Would you please copy each line below that includes the string "will"?

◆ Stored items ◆
━━━━━━━━━━
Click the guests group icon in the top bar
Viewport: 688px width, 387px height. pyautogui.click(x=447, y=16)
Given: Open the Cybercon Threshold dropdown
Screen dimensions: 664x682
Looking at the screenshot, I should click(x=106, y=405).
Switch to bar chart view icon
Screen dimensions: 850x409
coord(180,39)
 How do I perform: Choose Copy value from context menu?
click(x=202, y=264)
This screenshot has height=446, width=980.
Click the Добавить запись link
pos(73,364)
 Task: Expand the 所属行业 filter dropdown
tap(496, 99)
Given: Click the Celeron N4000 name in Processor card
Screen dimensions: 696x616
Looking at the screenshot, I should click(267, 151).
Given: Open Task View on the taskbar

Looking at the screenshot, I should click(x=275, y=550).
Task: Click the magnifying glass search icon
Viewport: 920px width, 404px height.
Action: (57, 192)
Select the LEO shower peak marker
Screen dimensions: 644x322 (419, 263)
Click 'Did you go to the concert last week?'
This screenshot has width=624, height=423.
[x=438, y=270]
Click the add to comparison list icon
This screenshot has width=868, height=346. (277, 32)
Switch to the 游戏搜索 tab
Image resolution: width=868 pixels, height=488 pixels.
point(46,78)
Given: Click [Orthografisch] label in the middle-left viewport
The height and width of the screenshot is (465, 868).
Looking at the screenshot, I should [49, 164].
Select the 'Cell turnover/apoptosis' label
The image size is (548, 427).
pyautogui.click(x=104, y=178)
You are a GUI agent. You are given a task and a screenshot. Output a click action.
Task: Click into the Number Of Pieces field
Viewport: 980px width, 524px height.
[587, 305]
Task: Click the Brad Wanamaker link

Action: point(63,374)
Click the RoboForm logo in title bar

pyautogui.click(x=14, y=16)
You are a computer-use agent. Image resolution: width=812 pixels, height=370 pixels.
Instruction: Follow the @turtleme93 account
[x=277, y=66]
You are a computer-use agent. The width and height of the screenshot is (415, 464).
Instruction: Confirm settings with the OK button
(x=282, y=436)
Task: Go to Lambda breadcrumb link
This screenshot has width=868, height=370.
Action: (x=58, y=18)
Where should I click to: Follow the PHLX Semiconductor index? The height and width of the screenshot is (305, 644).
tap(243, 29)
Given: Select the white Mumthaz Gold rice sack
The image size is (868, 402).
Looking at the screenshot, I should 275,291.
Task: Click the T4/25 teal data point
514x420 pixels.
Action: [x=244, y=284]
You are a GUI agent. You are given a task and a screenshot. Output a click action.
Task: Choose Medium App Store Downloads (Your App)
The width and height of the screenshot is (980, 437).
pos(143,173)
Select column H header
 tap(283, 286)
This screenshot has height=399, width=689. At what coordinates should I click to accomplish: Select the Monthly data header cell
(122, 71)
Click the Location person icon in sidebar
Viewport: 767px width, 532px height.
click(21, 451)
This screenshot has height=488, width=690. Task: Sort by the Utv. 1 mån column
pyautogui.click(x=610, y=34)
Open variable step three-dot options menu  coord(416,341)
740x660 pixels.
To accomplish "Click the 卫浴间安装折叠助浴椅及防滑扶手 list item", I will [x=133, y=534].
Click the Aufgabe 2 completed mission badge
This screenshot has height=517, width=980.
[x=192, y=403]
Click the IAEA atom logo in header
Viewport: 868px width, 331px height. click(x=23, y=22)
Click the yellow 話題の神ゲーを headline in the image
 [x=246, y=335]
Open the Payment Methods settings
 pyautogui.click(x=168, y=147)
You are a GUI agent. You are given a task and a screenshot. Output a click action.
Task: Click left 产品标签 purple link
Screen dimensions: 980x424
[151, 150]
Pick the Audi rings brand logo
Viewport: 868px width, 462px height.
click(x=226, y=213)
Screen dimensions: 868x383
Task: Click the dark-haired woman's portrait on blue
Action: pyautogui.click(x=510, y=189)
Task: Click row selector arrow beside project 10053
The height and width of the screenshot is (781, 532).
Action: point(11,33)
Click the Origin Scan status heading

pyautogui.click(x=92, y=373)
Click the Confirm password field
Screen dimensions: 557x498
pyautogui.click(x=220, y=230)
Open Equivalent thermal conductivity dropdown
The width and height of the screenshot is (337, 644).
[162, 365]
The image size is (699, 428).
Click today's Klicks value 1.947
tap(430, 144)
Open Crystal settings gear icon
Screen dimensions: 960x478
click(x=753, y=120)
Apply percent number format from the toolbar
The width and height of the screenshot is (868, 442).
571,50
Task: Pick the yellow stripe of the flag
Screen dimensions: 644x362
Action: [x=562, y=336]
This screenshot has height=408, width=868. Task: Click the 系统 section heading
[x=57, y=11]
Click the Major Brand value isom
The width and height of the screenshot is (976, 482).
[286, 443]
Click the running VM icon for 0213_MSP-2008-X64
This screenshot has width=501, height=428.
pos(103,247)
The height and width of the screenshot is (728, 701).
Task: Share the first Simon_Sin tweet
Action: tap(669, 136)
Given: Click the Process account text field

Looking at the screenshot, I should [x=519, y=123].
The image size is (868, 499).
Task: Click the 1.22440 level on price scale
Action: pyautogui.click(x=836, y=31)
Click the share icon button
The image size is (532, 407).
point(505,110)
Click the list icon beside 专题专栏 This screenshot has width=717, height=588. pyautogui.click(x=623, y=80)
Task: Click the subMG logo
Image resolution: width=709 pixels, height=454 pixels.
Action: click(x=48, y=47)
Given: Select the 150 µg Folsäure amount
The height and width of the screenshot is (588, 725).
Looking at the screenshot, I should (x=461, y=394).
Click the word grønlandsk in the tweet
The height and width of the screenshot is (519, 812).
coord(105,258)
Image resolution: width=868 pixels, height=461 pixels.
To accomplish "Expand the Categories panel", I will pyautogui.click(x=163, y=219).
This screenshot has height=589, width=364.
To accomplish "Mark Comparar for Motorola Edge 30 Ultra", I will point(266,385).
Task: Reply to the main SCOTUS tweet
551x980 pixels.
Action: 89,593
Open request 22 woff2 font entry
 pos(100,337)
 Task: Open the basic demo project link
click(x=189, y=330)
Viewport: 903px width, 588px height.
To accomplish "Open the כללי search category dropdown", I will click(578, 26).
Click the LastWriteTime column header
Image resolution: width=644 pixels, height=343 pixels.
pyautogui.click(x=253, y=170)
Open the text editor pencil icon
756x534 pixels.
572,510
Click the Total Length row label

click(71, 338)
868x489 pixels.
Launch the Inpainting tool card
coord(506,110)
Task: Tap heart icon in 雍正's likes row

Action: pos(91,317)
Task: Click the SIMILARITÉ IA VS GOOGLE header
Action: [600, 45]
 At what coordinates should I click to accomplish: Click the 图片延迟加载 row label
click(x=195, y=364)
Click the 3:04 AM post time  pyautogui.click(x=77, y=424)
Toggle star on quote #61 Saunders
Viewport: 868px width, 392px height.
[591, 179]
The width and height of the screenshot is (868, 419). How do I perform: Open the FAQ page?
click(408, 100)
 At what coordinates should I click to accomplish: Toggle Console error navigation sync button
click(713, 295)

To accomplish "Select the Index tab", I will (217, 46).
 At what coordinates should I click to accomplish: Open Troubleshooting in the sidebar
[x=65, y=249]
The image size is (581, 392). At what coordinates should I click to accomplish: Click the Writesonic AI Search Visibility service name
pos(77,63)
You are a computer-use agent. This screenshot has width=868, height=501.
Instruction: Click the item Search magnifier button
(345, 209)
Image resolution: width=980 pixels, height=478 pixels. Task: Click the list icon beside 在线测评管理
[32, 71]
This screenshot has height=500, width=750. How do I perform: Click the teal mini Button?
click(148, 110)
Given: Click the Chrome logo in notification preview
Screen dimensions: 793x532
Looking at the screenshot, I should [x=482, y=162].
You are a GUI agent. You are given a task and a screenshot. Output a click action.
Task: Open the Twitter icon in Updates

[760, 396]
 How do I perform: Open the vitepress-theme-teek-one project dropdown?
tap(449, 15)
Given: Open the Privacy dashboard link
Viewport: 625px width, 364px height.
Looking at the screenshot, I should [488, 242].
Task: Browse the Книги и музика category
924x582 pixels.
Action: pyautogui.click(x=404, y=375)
━━━━━━━━━━
◆ Solution for this exercise ◆
To accomplish "Click the 卫浴间安装折叠助浴椅及防滑扶手 list item", I will [x=133, y=534].
To accomplish "Expand the Categories panel", I will pyautogui.click(x=163, y=219).
To accomplish "Mark Comparar for Motorola Edge 30 Ultra", I will point(266,385).
To accomplish "Open the כללי search category dropdown", I will click(578, 26).
To accomplish "Select the Index tab", I will (217, 46).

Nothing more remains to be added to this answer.